Neulich im Supermarkt… ich habe das perfekte Beispiel dafür erlebt, wie wir Mitarbeiter demotivieren und bevormunden. Möglicherweise halten viele das, wovon ich gleich erzähle, für die effektive Lösung eines Problems. Ich erachte es als ein Zeichen dafür, dass sie die Mitarbeiter in ihren Unternehmen für nicht intelligent und vielleicht sogar unfähig halten. Menschen, die so denken, haben außerdem kein Interesse daran, sie weiterzuentwickeln und wirksame Schulungen durchzuführen.

Doch, immer der Reihe nach.

Insbesondere an Tagen, an denen ich ins Fitnessstudio gehe, gehe ich in einem Kaufhaus der Kette mit einem großen V im Logo, einkaufen. Und so tue ich das auch an einem sonnigen Samstag im Oktober: Ich hole mir einen Einkaufswagen und stelle meine Kunststoff-Kiste mit Pfandflaschen hinein. Danach bringe ich das Pfand weg, staple meine Einkäufe in die Kiste und gehe zur Kasse.

Dort angekommen lege ich alle Einkäufe auf das Kassenband. Im Wagen befindet sich nur noch meine transparente Einkaufskiste. Und obwohl die Kassiererin sehen kann, dass sich zwischen Kiste und Einkaufswagen keine Waren befinden, bittet sie mich freundlich, die Kiste aus dem Wagen zu nehmen.

Nicht zum ersten Mal frage ich mich: Wozu? Hast Du eine Idee?

Statistik, Gesundheitsschutz oder doch Bevormundung?

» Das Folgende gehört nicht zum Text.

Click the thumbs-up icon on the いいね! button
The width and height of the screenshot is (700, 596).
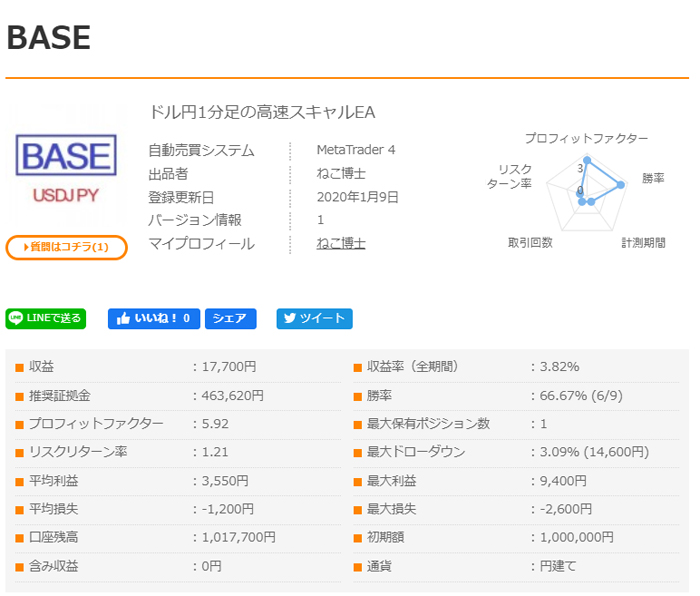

Mir ist bereits häufiger aufgefallen, dass sich am Boden der Einkaufswagen Nummern befinden. Allerdings habe ich die Nummern bisher nie mit dem Anheben meiner Kiste in Verbindung gebracht. Diesmal fällt mir zum ersten Mal auf, dass die Kassiererin die Nummer meines Einkaufswagens „4336“ in ihr Display eintippte. Jetzt übermannt mich meine Neugierde und ich frage nach.

Zu diesem Zeitpunkt habe ich mir bereits allerlei kreative Möglichkeiten zusammengereimt:

  • Eine Statistik zur Umschlagshäufigkeit der Einkaufswagen
  • Eine Möglichkeit, dass die Kassiererinnen auch ab und zu mal aufstehen müssen, denn gerade die etwas kleineren Personen müssen sich ein wenig erheben um auf den Boden der Wagen schauen zu können

Die tatsächliche Antwort der Kassendame verblüfft und irritiert mich zuerst – und macht mich danach wütend.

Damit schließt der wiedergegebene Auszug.